Newspaper article The Florida Times Union

THE FUTURE IS FOREIGN-BORN; Catholic Church Sees an Influx of Priests from Other Nations to Meet Shortages

Newspaper article The Florida Times Union

THE FUTURE IS FOREIGN-BORN; Catholic Church Sees an Influx of Priests from Other Nations to Meet Shortages

Article excerpt


The Rev. Andy Blaszkowski's English is clear, but his Polish accent unmistakable as he reads from the Gospel and preaches during Masses at the Cathedral-Basilica of St. Augustine.

During a recent service for some 300 parish school children, he told them the Eucharist is a "geeft" from God and that they should rely on their faith for direction in how to "leaf" their "lifes."

But that was OK with 24-year-old parishioner Jason Craig, who traded Presbyterianism for Catholicism three years ago.

"I'm a convert, so it's new and unique for me" to hear accents from the pulpit, Craig said. "In other denominations, there are no foreign priests, so it really shows the universality of the Catholic Church."

It also shows the future for the American church and the Jacksonville-based Catholic Diocese of St. Augustine. Studies and church officials are reporting that seminaries and parish priest openings are increasingly being filled by men from other nations. And given the shortage of priests in the United States, few Catholics complain about the trend.

## RECORD EXTRACTS
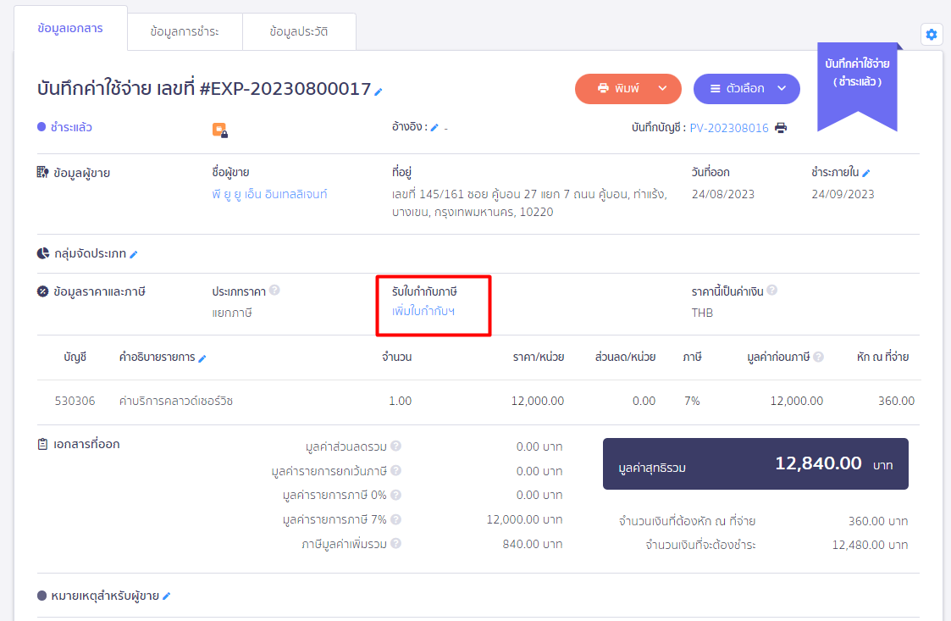Switch to ข้อมูลการชำระ tab

point(185,32)
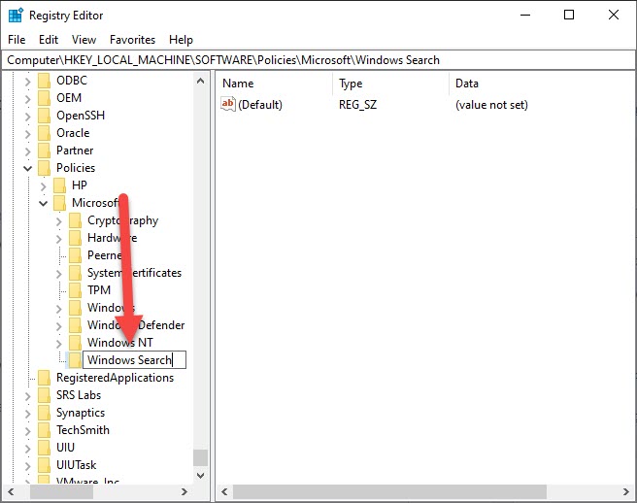
Task: Open the Edit menu
Action: (49, 40)
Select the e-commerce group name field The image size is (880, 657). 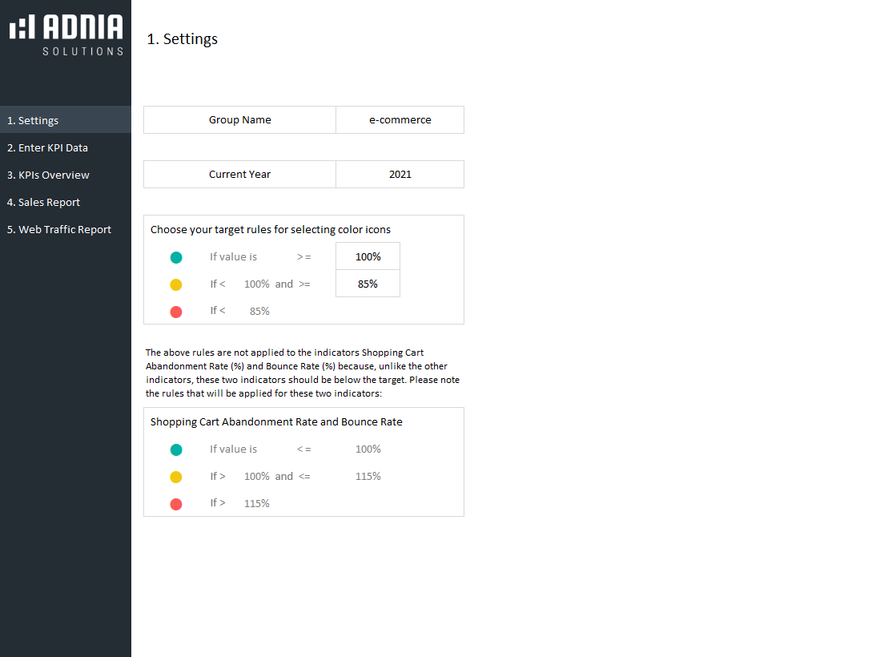[400, 119]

## AIM OF THE EXERCISE
Condense the paragraph in the article on foreign-born priests that begins "It also shows the future" into a shorter version that keeps its main facts.

## OUTPUT OF THE EXERCISE
Foreign priests represent the future of the American church and the Jacksonville-based Catholic Diocese of St. Augustine. Studies and church officials report that men from other nations increasingly fill seminaries and parish priest openings, and with the U.S. priest shortage, few Catholics object.